This article originally appeared on DeSoto Times-Tribuneby Bob Bakken.
The Mississippi House of Representatives has passed the first step toward allowing rural Mississippians to be able to have access to high-speed internet service through their local power cooperatives.
The Mississippi Broadband Enabling Act passed the House on a 115-3 vote and is headed to the state Senate for consideration.
It has been known for some time that people who live outside the urban areas of the Magnolia State have had difficulty, if not being able to have at all, access to high-speed internet service to their home locations.
“We recognized years ago there was a broadband gap, there was a rural-urban gap,” said Northcentral Electric Power Association General Manager Kevin Doddridge. “Electric coops have been installing fiber for years for connectivity to our substations, for metering purposes, voltage control, all types of things.”
Doddridge said his cooperative had reviewed the idea of providing high-speed internet nearly two years ago but quickly found a road block in its way.
“Northcentral thought about this and did a really high-elevated study back in the Spring of 2017 and it showed us that we did have some connectivity issues in the area and that it was possible,” Doddridge pointed out. “We realized that the enabling legislation creating electric cooperatives specifically held us to the distribution of electric power. Anybody could get into the telecommunications business but our state legislation prohibited us.”
About the same time, said Doddridge, Lt. Gov. Tate Reeves came to the power cooperatives and asked them to help write a bill to give them the opportunity to offer internet service through their fiber lines if they chose to do so.
“We came together and created a bill that would allow us, if we chose to, to set up a telecom affiliate, a completely separate entity and use that for the purpose of getting into the high-speed internet business,” said Doddridge.
He added Northcentral is poised to begin the process to offer the service as soon as possible, if the enabling legislation is passed in the Senate and signed by Gov. Phil Bryant.
“I’ve told some people the first step that Northcentral will take will be to start setting up our affiliate and whatever legal action has to be done by law, articles of incorporation, start that process as soon as possible, so we can start applying for some of the most-recent reconnect funds,” he said. “We’re looking at utilizing the 80 miles of fiber that we will have installed this spring and just see if we can pick up some customers, pick up a little revenue and put it right back into the system. We are not asking for a single nickel. We are just asking for permission.”
Northern Public Service Commissioner Brandon Presley has been championing the rural high-speed internet issue for a number of years.

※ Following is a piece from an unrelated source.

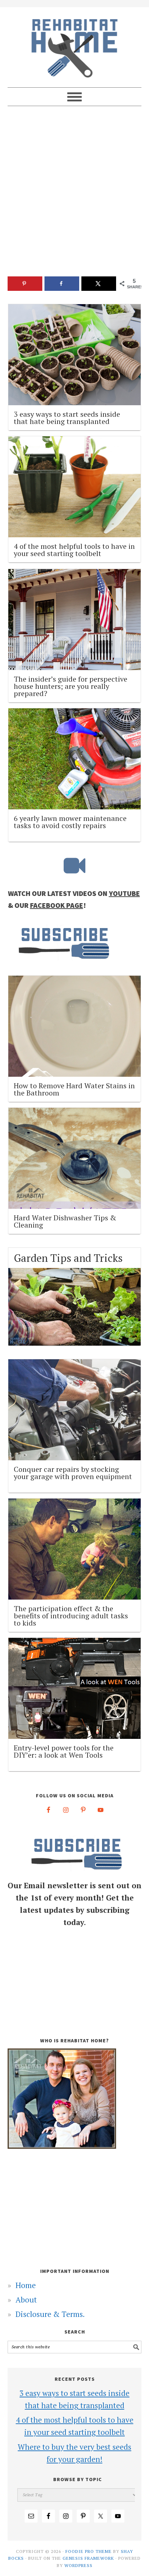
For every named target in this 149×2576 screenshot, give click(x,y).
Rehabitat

“This is a historic step to help the citizens of Mississippi,” Presley said in a statement. “The House has worked in a bipartisan way to change the law and that change will help shape the future of our state for generations to come.”
Doddridge acknowledged the bipartisan tone of House members in passing the legislation.
“I’ve got to admit, from my observation, it involved Democrats and Republicans working together and that is something I have not seen in Jackson in quite some time,” the Northcentral general manager said.